_Page text_
The transhumanist vision can be critiqued from various angles from the Christian perspective. The optimism that transhumanism exudes regarding the future betrays the fact that its ideology is very much influenced by the Enlightenment. Its confidence in science and technology to secure a promising future for (post-) humanity merely shows that it has given scientism a new face. Scientism is the view espoused by some that the natural sciences (and its close cousin, technology) not only has the ability to unlock the mysteries of the universe, but also the ability to solve all the problems we currently face.
Science is here presented as revealer and saviour, the roles which the Christian Faith properly accords to God alone. Its confidence in science and technology, and its very optimistic view of human nature has led transhumanism to boldly present its own secular ‘eschatology’. It envisions a posthuman future in which, according to Katherine Hayles, ‘there are no essential differences or absolute demarcations between bodily existence and computer simulations, cybernetic mechanism and biological organism, robot technology and human goals’.
Because transhumanism is a secular ideology, it has no conception of the divine, and so no understanding of the radical nature of human sinfulness. Seen from another perspective, however, transhumanism presents itself as something of a religion. Although it is a secular ideology, it is in some ways profoundly religious. It has deified science and technology, and gives them the powers to change human nature itself, and to bring about ‘eschatological’ perfection through the emergence of a posthuman race, the cyborgs.

_What the exercise asks_
Answer these questions using the text on transhumanism.
(a) Which historical movement is said to strongly influence transhumanist ideology?
(b) Who is quoted describing the posthuman future?
(c) What is the posthuman race called?

Stored data entries:
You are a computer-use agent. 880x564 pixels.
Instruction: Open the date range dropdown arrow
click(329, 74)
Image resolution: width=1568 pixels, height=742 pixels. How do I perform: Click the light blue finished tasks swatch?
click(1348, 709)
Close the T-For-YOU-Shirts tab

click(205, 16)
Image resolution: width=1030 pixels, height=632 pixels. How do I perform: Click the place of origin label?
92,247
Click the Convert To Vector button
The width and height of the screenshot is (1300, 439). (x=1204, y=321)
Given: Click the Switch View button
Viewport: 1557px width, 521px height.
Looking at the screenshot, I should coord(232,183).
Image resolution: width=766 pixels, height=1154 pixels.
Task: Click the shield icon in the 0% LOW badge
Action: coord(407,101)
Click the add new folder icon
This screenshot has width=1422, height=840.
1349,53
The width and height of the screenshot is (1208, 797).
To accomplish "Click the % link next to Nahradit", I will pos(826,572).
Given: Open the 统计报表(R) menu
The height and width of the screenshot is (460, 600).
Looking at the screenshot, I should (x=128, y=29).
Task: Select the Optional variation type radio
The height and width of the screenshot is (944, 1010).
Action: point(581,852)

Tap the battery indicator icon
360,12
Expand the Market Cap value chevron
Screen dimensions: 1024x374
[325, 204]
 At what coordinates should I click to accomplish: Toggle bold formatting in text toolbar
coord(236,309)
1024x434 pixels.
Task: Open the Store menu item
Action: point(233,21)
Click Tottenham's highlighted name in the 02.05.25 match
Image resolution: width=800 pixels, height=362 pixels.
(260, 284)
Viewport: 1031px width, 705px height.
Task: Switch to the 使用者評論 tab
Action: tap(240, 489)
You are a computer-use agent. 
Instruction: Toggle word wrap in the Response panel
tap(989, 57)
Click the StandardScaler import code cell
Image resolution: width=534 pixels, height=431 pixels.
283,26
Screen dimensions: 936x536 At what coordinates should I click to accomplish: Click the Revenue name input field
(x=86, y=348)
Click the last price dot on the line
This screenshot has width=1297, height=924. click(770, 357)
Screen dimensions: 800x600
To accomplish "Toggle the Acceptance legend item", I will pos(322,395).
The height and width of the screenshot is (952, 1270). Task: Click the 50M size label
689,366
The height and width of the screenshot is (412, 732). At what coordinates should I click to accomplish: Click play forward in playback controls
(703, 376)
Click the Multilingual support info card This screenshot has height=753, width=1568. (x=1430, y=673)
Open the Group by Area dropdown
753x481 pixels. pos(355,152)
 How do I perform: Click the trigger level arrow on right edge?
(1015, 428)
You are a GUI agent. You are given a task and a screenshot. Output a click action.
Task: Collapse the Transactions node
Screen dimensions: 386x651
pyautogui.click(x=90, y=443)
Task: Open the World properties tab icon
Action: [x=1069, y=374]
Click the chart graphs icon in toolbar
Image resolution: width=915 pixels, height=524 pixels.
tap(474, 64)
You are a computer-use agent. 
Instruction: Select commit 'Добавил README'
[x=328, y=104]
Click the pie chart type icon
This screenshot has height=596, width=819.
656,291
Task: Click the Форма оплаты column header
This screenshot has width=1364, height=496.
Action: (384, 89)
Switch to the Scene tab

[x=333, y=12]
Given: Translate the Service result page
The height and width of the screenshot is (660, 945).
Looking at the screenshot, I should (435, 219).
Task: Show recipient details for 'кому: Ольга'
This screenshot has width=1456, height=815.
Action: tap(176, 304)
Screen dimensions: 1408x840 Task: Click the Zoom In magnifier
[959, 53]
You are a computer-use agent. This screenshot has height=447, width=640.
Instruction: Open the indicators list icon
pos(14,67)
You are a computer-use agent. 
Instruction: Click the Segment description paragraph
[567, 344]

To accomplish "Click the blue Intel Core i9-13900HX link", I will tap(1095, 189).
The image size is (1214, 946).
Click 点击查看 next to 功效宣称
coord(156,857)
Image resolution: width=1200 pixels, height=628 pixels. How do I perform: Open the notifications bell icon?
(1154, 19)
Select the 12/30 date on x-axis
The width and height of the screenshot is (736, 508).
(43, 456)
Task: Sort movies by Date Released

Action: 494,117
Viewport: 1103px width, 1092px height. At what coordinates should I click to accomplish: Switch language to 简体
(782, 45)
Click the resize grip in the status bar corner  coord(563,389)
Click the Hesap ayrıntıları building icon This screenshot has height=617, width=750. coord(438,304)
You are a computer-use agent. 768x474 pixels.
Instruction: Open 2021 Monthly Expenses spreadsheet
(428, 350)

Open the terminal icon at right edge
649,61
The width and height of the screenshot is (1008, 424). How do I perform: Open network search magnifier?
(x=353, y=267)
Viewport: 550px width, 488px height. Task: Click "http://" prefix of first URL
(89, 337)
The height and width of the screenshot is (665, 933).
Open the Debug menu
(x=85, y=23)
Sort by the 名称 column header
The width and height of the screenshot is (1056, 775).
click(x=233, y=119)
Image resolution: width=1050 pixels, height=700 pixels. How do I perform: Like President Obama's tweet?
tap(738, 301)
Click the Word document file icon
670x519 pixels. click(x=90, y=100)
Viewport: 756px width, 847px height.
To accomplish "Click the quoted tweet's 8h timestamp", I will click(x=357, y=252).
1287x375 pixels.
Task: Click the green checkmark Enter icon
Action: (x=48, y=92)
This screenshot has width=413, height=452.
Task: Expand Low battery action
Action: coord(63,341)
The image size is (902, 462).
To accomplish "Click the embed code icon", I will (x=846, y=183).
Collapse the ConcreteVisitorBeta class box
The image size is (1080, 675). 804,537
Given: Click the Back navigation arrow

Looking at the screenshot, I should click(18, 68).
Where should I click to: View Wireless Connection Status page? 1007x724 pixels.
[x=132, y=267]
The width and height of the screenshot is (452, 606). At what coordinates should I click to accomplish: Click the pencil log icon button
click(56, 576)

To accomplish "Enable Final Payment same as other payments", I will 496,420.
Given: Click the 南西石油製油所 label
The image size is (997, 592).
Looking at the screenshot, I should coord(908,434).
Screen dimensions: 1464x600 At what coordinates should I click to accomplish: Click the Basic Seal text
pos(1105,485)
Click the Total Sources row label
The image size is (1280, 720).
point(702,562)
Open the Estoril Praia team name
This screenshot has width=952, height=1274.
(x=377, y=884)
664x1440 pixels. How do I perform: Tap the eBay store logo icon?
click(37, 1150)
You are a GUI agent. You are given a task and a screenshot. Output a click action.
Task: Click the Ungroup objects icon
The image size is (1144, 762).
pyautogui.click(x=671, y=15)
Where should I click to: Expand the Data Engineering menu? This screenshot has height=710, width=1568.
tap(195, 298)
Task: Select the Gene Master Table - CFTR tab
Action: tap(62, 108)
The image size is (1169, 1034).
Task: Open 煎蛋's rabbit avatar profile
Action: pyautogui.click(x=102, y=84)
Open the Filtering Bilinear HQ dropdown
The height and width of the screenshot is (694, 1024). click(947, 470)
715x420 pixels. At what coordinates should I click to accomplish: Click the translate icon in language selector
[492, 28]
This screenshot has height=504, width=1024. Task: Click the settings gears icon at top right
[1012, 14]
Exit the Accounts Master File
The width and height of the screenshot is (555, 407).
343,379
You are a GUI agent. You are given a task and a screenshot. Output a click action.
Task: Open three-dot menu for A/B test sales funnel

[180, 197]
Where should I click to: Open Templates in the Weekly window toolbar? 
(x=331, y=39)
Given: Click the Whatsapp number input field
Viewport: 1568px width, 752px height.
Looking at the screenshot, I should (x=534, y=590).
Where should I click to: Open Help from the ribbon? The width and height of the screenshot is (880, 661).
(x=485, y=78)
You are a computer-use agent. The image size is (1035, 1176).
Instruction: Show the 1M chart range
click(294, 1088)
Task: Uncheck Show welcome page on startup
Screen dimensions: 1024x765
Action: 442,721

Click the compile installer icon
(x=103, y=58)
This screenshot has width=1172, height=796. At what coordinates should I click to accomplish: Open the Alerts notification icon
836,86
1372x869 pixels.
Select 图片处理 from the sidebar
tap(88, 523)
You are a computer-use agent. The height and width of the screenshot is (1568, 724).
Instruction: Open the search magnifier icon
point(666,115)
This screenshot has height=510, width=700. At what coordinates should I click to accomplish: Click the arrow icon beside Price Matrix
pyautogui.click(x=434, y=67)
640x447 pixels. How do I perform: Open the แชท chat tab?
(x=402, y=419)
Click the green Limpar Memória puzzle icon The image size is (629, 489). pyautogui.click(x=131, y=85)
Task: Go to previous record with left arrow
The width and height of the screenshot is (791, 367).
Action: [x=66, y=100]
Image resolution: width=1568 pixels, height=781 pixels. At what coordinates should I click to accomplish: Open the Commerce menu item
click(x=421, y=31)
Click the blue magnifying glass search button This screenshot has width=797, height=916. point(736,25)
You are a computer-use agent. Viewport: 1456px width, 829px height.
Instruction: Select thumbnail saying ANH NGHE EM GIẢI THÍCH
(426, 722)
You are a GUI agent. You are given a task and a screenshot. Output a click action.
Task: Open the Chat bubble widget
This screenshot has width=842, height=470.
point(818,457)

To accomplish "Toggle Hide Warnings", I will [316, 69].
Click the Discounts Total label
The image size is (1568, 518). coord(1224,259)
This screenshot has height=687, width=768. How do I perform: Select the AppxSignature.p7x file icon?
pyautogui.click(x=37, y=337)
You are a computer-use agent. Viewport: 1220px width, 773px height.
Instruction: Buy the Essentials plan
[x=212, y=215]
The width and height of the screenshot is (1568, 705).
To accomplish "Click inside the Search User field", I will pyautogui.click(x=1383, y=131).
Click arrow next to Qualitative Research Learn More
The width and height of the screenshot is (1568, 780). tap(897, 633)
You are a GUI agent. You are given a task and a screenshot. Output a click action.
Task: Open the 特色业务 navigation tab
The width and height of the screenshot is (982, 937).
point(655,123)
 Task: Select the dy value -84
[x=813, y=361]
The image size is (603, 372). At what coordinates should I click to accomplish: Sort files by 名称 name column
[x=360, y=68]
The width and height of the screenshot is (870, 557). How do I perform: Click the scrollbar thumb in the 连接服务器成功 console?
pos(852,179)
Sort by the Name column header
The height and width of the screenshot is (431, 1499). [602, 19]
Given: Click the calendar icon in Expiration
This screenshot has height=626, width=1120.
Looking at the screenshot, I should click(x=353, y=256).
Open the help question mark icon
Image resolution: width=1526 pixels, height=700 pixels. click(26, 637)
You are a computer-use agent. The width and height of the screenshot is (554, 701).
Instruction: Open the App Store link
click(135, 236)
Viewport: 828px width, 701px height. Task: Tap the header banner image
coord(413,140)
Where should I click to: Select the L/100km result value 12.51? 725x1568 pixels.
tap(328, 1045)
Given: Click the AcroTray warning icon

_Reply to the task_
(a) The Enlightenment
(b) Katherine Hayles
(c) The cyborgs